Yesenia Peña también menciona el pan, el cual alude al trabajo y el don obtenido que se ofrece como alimento, aunque algunas personas le otorgan un significado cristiano como representación de la eucaristía.
Los alimentos ofrendados en comunidades indígenas, afrodescendientes y equiparables suele ser fruto de la siembra y cosecha, destaca Lilia Hernández. De ahí que el pan y cualquier alimento ofrecido tiene el sentido de don, agradecimiento y, a la vez, de petición de ayuda, porque la reciprocidad que existía en vida con los seres queridos se extiende más allá de la muerte.
En el Valle del Mezquital acostumbran colocar en la ofrenda el zacatamal, mientras que en la Huasteca, el zacahuil. En Yucatán ponen chachacwaj y mucbipollos (tamales redondos y bollos cocidos en hornos subterráneos); en Michoacán son típicas las corundas, y en Oaxaca no falta el mole.
Los nahuas de Jalisco colocan tamales de elote y de salsas con ejotes, mientras los mixtecos y tlapanecos los hacen de hongos y peces. Mención especial tienen los chontales, quienes utilizan cierto tipo de hojas e ingredientes para hacerlos según la edad del difunto al que se ofrecen.

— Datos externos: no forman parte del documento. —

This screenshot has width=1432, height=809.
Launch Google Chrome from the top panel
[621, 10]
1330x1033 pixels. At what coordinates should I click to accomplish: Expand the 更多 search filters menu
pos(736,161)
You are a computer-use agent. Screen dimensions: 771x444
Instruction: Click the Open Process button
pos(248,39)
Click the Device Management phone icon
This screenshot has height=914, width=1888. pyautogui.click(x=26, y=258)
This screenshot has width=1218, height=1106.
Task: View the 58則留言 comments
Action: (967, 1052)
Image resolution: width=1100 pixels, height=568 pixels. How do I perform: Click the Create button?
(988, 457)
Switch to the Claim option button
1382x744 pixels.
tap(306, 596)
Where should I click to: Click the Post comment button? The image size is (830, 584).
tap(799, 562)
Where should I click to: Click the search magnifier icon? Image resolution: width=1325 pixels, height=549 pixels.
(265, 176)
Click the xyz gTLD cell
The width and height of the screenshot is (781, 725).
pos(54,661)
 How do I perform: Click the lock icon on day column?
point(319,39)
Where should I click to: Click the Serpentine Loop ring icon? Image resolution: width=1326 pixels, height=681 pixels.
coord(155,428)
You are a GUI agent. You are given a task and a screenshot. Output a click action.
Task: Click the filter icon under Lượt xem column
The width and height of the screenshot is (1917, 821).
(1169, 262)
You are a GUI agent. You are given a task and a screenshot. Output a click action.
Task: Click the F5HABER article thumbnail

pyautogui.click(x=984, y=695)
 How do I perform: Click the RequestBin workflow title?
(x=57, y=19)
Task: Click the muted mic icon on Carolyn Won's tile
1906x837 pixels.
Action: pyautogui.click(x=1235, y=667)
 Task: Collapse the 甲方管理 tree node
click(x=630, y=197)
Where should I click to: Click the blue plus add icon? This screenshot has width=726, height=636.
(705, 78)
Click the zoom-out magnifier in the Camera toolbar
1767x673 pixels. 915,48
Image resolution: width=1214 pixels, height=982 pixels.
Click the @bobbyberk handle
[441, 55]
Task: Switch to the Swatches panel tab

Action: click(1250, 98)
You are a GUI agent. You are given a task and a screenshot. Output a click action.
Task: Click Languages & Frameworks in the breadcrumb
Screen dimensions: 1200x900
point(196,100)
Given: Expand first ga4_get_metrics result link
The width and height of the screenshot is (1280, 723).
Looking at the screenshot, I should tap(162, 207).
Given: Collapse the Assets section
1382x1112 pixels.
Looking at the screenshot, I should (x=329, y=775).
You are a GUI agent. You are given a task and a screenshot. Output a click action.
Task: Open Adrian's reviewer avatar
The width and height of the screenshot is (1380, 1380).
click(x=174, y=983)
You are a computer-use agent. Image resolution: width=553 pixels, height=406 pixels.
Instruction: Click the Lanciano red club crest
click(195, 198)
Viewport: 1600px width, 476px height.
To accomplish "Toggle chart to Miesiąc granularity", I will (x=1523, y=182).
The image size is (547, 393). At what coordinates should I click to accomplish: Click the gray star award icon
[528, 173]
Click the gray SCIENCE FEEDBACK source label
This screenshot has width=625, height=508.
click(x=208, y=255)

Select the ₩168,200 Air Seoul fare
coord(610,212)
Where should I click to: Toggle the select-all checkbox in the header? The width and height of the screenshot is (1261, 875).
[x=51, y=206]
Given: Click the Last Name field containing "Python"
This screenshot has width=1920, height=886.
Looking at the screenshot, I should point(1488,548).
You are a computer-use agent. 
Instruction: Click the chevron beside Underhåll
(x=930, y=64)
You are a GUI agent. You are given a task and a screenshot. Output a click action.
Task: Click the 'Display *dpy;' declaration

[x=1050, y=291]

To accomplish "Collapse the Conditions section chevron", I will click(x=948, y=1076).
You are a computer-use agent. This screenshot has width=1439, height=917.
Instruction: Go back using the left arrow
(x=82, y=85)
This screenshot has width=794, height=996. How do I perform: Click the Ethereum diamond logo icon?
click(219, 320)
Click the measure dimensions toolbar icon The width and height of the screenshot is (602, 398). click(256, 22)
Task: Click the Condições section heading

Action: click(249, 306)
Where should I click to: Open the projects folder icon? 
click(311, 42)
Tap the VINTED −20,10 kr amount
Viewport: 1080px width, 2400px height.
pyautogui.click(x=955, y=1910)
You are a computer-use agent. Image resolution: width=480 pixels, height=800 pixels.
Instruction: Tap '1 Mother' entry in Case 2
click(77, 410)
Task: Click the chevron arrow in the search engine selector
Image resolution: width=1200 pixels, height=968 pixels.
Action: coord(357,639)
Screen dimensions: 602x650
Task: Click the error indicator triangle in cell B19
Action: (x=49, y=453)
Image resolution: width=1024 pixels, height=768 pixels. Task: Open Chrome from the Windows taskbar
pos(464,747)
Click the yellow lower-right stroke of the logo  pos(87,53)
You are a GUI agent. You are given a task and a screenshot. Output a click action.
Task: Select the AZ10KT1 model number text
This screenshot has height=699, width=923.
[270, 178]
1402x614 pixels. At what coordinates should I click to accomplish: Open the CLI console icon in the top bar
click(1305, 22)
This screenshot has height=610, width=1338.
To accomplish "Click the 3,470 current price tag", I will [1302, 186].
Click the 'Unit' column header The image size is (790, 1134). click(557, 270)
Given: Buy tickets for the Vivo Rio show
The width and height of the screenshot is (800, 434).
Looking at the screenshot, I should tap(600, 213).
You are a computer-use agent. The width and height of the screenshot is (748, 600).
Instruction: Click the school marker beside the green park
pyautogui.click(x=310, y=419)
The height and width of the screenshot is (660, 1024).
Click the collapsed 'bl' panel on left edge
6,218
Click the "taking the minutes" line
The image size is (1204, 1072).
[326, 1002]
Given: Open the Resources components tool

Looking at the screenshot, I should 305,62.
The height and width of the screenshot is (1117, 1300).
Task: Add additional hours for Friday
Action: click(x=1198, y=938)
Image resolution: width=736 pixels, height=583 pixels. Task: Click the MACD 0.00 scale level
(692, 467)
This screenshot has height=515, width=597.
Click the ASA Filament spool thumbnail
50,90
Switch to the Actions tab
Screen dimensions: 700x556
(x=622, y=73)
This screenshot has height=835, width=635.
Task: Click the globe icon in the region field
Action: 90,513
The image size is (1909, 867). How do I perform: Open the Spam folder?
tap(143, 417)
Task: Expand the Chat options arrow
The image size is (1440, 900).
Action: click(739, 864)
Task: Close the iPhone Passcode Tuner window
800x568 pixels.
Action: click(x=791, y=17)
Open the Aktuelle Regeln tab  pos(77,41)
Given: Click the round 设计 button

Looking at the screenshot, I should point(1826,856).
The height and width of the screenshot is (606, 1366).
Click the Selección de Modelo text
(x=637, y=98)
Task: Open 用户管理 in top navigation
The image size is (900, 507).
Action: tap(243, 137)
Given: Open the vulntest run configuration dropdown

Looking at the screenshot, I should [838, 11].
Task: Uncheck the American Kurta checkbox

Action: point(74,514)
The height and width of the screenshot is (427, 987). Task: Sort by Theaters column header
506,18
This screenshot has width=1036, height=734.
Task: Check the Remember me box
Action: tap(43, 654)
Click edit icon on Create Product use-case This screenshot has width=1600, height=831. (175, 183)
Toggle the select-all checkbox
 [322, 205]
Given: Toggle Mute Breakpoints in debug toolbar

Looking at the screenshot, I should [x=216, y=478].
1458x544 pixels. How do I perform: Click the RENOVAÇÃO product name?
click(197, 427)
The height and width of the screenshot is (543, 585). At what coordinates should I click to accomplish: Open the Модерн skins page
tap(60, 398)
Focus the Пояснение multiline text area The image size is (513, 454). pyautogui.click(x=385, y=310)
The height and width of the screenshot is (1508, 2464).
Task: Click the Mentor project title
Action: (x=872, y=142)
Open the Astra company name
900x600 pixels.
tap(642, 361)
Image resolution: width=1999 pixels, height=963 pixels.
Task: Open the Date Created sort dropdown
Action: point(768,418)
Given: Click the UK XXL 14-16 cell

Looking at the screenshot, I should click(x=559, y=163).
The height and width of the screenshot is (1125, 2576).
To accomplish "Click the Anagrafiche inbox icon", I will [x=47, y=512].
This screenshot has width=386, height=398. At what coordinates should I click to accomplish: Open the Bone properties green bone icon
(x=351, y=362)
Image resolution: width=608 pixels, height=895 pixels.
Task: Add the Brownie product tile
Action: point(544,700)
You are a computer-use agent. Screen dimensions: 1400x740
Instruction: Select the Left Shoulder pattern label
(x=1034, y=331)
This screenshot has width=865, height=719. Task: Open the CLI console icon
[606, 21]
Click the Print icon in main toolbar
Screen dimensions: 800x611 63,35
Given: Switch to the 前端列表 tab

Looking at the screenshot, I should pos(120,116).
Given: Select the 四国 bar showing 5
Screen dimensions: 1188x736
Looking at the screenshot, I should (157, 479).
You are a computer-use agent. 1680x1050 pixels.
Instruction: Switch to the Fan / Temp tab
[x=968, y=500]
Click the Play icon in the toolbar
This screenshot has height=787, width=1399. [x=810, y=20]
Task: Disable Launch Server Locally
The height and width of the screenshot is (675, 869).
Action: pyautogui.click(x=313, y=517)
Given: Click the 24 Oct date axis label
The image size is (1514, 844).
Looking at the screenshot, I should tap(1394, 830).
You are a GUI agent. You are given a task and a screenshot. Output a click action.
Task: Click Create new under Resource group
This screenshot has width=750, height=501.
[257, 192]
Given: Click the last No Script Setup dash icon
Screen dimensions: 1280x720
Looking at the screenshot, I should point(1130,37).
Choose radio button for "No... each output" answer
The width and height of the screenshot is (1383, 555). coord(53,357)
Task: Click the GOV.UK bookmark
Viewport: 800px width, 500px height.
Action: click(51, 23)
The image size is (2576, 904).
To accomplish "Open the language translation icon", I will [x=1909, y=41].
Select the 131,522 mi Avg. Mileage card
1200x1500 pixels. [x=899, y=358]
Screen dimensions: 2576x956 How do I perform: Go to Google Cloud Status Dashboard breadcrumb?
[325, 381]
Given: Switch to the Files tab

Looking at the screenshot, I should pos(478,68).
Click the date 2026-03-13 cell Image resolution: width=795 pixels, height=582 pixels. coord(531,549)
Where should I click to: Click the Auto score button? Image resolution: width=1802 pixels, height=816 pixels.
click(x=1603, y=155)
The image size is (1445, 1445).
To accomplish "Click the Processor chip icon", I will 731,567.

El mole también se coloca en las ofrendas y varía según la región: negro, rojo, pipián verde… con carne de guajolote, de gallina, de cerdo o de pollo. En algunas zonas una bebida común que se coloca es el chocolate, en la zona totonaca de Veracruz se hace en pasta con figuras antropomorfas o de animales.
El ejemplo más extendido y representativo del sincretismo indígena y español, lo encontramos en las calaveras de azúcar, adornadas con grecas de colores y a las que algunos agregan jugo de limón. Históricamente se considera que su producción puede deberse a la herencia de origen árabe que elaboraba alfeñiques, la cual llegó a nosotros en la Colonia, por medio de la cocina española.
El alimento conjuga muchas relaciones, permite conocer entorno, biodiversidad, agrodiversidad, formas de obtención, preparación, consumo, el gusto, la tradición, si un alimento se consume de manera ritual, para ciertas fiestas o celebraciones y, por supuesto, también muestra las dinámicas y lazos familiares o de amistad y cercanía, dice Lilia Hernández.
El alimento entraña el pasado, cuando abuelos y padres nos enseñaron a engullir lo que ellos comían, tomando un significado especial para nosotros; en la convivencia, también aprendimos lo que les gustaba y disfrutaban. Todo eso se vuelve un acervo, ya sea cultural o personal, el cual se transmite como parte de la identidad: una continuidad de historias y vidas que se entremezclan, aun con la muerte, concluye Yesenia Peña Sánchez.
Los alimentos como ofrendas divinas son un ejemplo de la riqueza culinaria de nuestras cocinas tradicionales. Para conocer más sobre ellas, las antropólogas extienden la invitación al VII Encuentro y Seminario Permanente de Cocinas en México, un festín en el que intervienen académicos, cocineras y grupos de la sociedad civil, y donde no puede faltar el agasajo al paladar en el día de apertura.